Dank der Stahlindustrie hätte Deutschland überhaupt erst wieder aufgebaut werden können nach dem Krieg, „und jetzt werden wir vergessen.“Sie haben Angst vor der Zukunft, die Bundeskanzlerin solle das endlich erkennen. „Auch mein Sohn arbeitet bei Thyssenkrupp, er wird bald Vater und überlegt zu heiraten“, so Mimmo. Unsicherheit über die Zukunft sei gerade für die jüngeren also existenziell. „Die Jungen haben es immer schwerer“, sagt er.
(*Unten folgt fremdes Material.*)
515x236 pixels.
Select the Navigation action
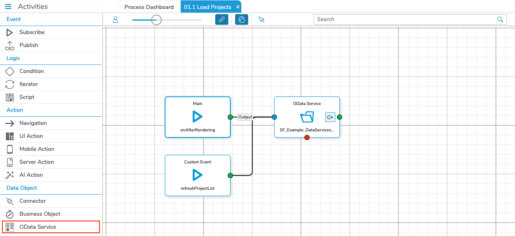click(32, 123)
Und den Jungen ist das größtenteils auch bewusst. Vanessa Haustein aus dem Eisenbahnbetrieb, Bereich Logistik, sagt deshalb: „Ich glaube, ich spreche für viele hier, wenn ich sage: Der Staat muss eingreifen, alleine können wir das nicht stemmen!“Die Auswirkungen sonst wären fatal, sie teile mit vielen hier die Sorge um ihre Zukunft. Gerade für junge Leute sei das schwierig, „ihnen fehlt einfach die Perspektive“, sagt sie.
Deshalb nun die Forderung: Eine staatliche Beiteilung, um die Stahlindustrie zukunftsfähig zu halten und den Sprung zur Klimaneutralität zu schaffen. Das Angebot des britischen Stahlkonzerns Liberty Steel, das am Morgen vorgelegt wurde, könne das nicht leisten, da ist man sich in der Gewerkschaft einig.
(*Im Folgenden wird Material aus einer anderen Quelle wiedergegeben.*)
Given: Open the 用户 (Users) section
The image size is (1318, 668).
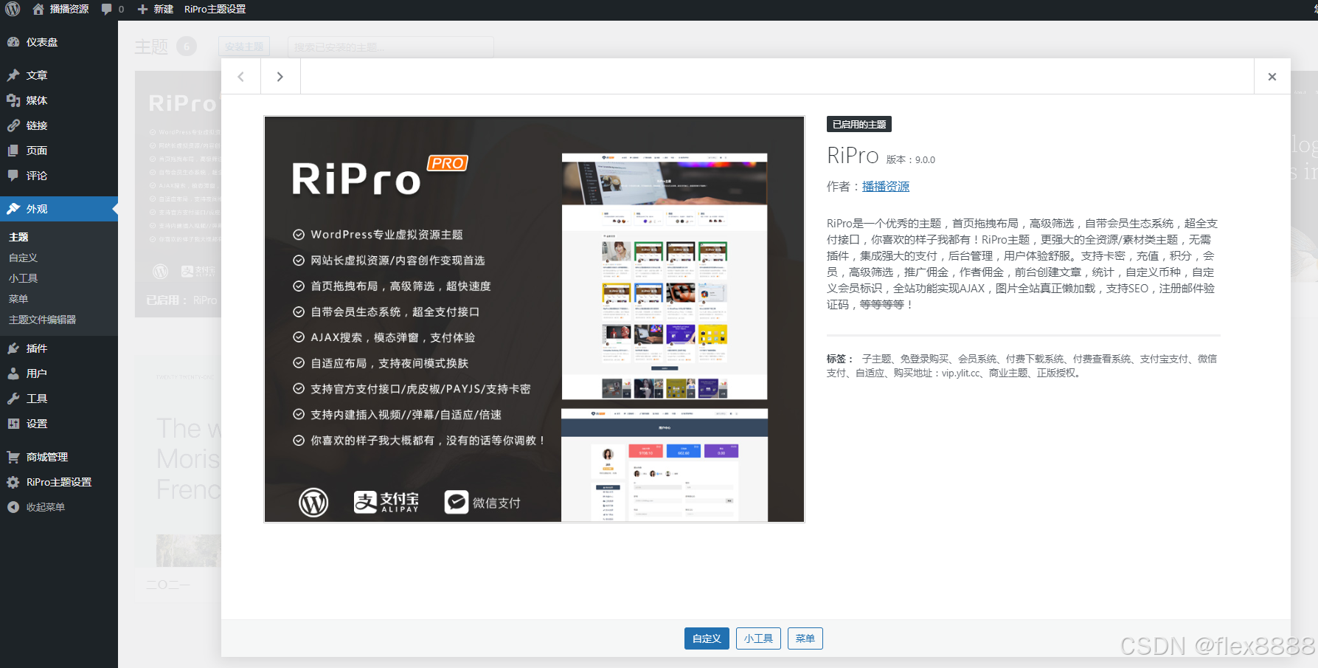Looking at the screenshot, I should click(x=33, y=373).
Der Meinung ist auch Tekin Nasikkol, Gesamtbetriebsratsvorsitzender von Thyssenkrupp, in seiner Rede. Es gäbe einen Mann, der nach Duisburg hätte kommen und dort verkünden müssen „Ich bin ein Stahlmann!“, und das sei Armin Laschet. Doch das habe er nicht getan und deshalb seien heute alle hier in Düsseldorf zusammengekommen. „Wenn die Mutter nicht mehr kann, muss der Vater ran“, sagt er und meint damit den Mutterkonzern Tyssenkrupp Steel Europe, der Hilfe von Vater Staat benötige. Es ginge nicht nur um 27.000 Mitarbeiter, sondern eben auch um 27.000 Schicksale. Er erntet viel Applaus von den Anwesenden.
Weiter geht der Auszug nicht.